Implications for Practitioners

Tax practitioners must immediately advise clients on the implications of the new default tax regime. Since the new regime eliminates most deductions (HRA, Section 80C, 80D, etc.), clients with significant deduction-eligible investments may need to affirmatively opt for the old regime. The compliance burden shifts: employers will need to collect regime election declarations from employees for TDS purposes.

The Vivad Se Vishwas II scheme for contractual disputes is potentially transformative for government contractors and infrastructure companies facing pending litigation.
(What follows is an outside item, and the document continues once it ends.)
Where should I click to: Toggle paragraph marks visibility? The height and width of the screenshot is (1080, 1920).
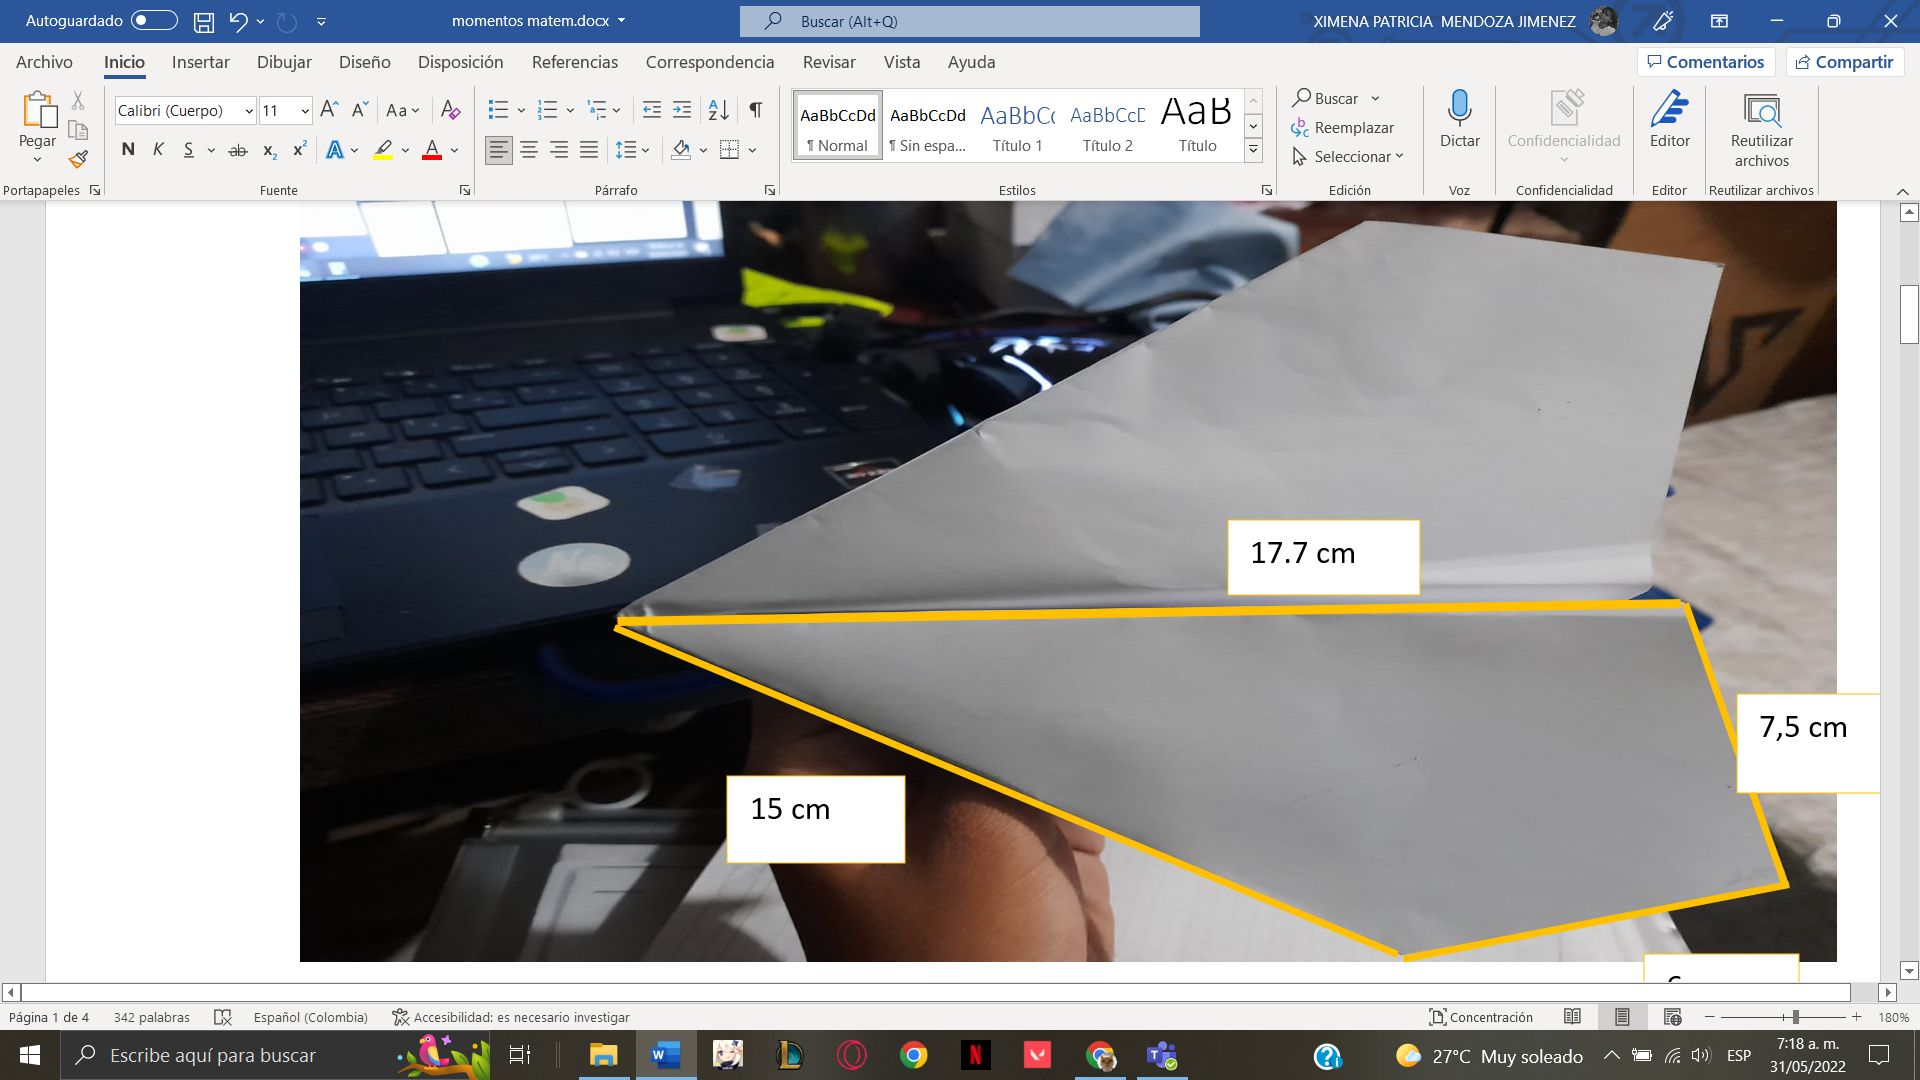(755, 110)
Practitioners handling government contract disputes should evaluate their pending matters against the scheme's settlement terms once detailed guidelines are issued.

The capping of capital gains reinvestment deductions under Sections 54 and 54F at Rs. 10 crore will affect high-value property transactions. Real estate practitioners should reassess tax planning strategies for clients with large capital gains.

The enhanced presumptive taxation thresholds offer significant compliance relief for small businesses and professionals, though the 5 per cent cash receipt condition incentivises digital payments.